> _Document excerpt_
--------------------------------
4,783,498 children screened for malnutrition

ASSP’s nutrition program trained 8,900 community relays on how to identify malnutrition. These relays screened more than three million children during the life of the project.

1.68 MILLION NEW ACCEPTORS

modern methods of family planning.

2.29 million nets distributed

ASSP’s Malaria Team distributed more than two million insecticide-treated bed nets through its routine and mass distribution programs.

286 health centers completed

ASSP’s Construction Program completed 79 newly constructed health centers and 174 renovations.

1,848,043 births attended

by skilled health personnel at ASSP health facilities.

1,231,490 couple years of protection

provided through the provision of family planning services.

9,097 SGBV survivors treated

with psychosocial support including active listening, GBV-trauma-related counseling, and screening for severe symptoms.

IMA World Health
in the Democratic Republic of COngo

Since 2000, IMA has worked alongside the Congolese government, donors and an array of local and international partners to revitalize the country’s health system, fight diseases and improve the health for a population in desperate need. Such long-term investment in the Democratic Republic of Congo has required resilience, creativity, and an incredible network of staff and partners to navigate successive armed conflicts, political instability, impassable roads and other obstacles that continue to threaten the health and well-being of the population. 

IMA is proud to be a part of the team that is changing the narrative and the trajectory of health care in the DRC. Powered by partnership, new technologies are solving stubborn problems, successes are scaling up into widespread solutions and—most importantly—our vision of health, healing, and well-being for all is becoming more of a reality in the DRC every day.

IMA DRC PROJECTS

All of IMA DRC’s projects are structured around the World Health Organization’s Six Pillars of Health System Strengthening. Larger projects like the UK aid-funded ASSP focus on every aspect of improving the health system and reducing morbidity and mortality in women and children under five. Whereas others impact only one or two pillars like the USAID funded Tushinde which focuses on sexual and gender-based violence.
--------------------------------
> _Dataset content_
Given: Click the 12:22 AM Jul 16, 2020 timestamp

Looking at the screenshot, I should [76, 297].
--------------------------------
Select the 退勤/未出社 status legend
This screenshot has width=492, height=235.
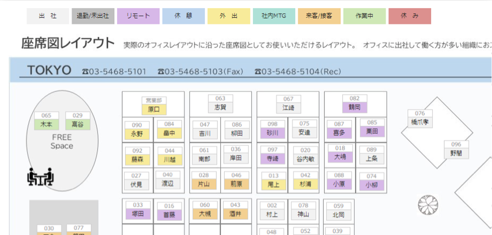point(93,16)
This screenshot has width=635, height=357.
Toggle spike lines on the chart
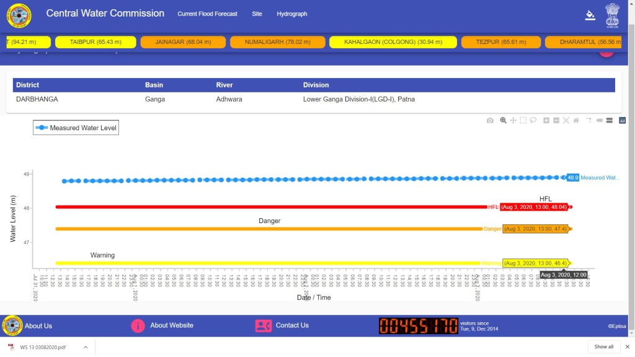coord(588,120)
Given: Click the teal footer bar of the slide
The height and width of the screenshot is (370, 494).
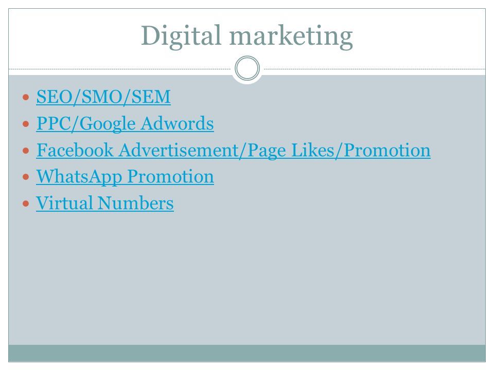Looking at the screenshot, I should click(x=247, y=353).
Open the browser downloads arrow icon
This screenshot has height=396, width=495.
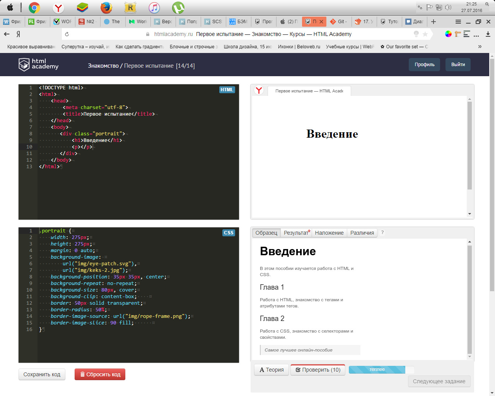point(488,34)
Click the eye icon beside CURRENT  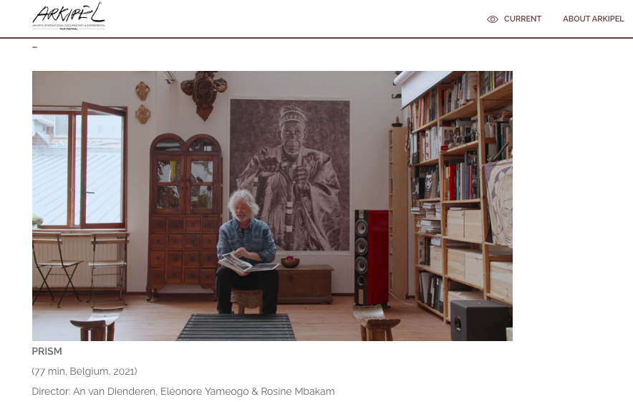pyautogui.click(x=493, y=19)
--------------------------------
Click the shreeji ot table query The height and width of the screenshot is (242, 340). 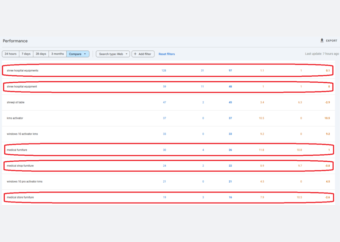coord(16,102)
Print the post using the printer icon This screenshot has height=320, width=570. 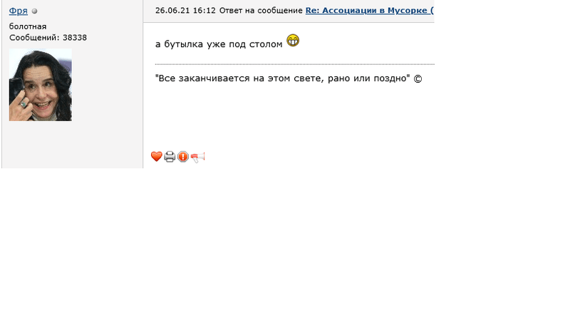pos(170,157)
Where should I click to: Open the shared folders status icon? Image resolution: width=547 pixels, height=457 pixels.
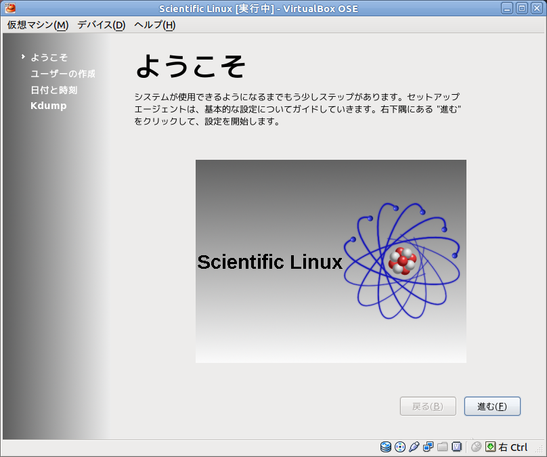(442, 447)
--------------------------------
> _Activity list_
• A. Sum up the IMA World Health DRC text in two sentences.
• B. Extend the IMA World Health DRC text, starting after its last sentence.
The rows are separate from the IMA World Health DRC text.

> _Your written answers_
• A. Since 2000, IMA World Health has worked with the Congolese government, donors and local and international partners to revitalize the Democratic Republic of Congo's health system, fight diseases and improve the population's health despite armed conflicts, political instability and impassable roads. Its DRC projects are structured around the World Health Organization's Six Pillars of Health System Strengthening: the UK aid-funded ASSP addresses every aspect of the health system, while the USAID-funded Tushinde focuses on sexual and gender-based violence.

• B.
Support for the Health System

In French, ASSR stands for Appui au Système de Santé en RDC, which translates into Health Systems Support in DRC. It is an 18-month project funded by the Department for International Development using UK aid that is building on the accomplishments of the recently completed Accès au Soins de Santé Primaire, known locally as ASSP, which was also funded by UK aid and was implemented during the preceding six years.

Project Goal

The overall project goal is to improve the health of women, adolescents, and children through support for disease prevention, delivery of health care and health systems strengthening. It is structured around the six pillars of health systems strengthening, specifically: enhanced health service delivery and quality, improved and sustained human resources, enhanced and appropriate use of medicines and technologies, increased affordability of health services, enhanced health information systems and, lastly, enhanced leadership and governance.

ACCESS TO PRIMARY HEALTH CARE

Accès aux Soins de Santé Primaires, or ASSP, aimed to strengthen priority interventions such as the treatment of malaria, pneumonia and diarrhea; nutrition; obstetric and neonatal care; family planning; immunization; and water, sanitation and hygiene that are delivered through the health system. These intervention packages focused on improving the health of the mother, newborn and child. ASSP supported an estimated 9.7 million people across 52 health zones in five provinces (Kasai, Kasai Central, Maniema, North Ubangi and Tshopo).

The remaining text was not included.